それと、互換インクを使うとメーカー保証を受けられなくなるので、保証がある間(通常1年)は純正インクを使うほうが安心です。
今は、特大容量インクに対応した機種が増えているので、たくさん印刷する人はそうした機種を選んで印刷コストを下げる方がいいでしょう。
(6)詰まり防止のために小まめに使う
インクジェット複合機の買い替え理由で目立つのが、しばらく使わなかったら「目詰まりして直らない」というもの。
こうなると、いくらヘッドクリーニングを繰り返しても改善の可能性は低く、本体を買い替えざるを得ません。これはキヤノンでもエプソンでも同じです。
予防策は、特に使用目的がなくても、週に何度か電源を入れてヘッドクリーニングすることです。
なお、ブラザーのプリンター(複合機)は家庭用でもビジネス用でも使用後に電源を切らないでスタンバイ状態にしておくと、定期的に起動して自己点検し、必要に応じて自動的にクリーニングして、目詰まりを防止する機能が標準装備されているので安心です。

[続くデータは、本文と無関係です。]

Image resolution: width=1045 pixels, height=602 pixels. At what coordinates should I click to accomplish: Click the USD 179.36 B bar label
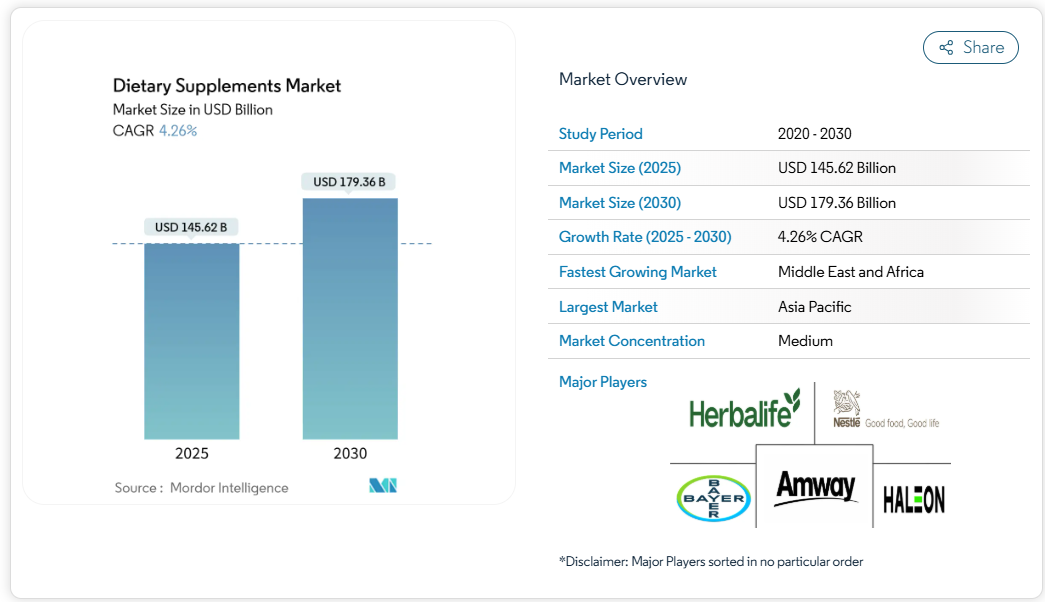(x=349, y=182)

自分の経験でも、以前、エプソンのプリンターを使っていたときは、ヘッドの目詰まりで何度も買い替えを余儀なくされましたが、プラザーの機種に変えてからは5年以上、まったく問題が起きていません。
大事な作品や資料をきれいに印刷できる3台はこれ!
以上を踏まえて、学生やクリエーターの方々が自分の作品や資料を印刷するために最適なプリンターを選んでいきましょう。
なお、広告や出版などの分野で紙の印刷物を制作している場合、最終出力はオフセット印刷になると思います。そのため、ここでは制作段階で「資料やプレゼン用の印刷に使う」という想定で選んでいます。
まずは、プリンター専用機でいいか、複合機にするか考えてください。コピーやスキャナー、ファクシミリの機能が必要なら複合機です。「今どきファクスなんて必要ない」と思うかもしれませんが、業種によっては意外にもまだファクスが使われていたりします。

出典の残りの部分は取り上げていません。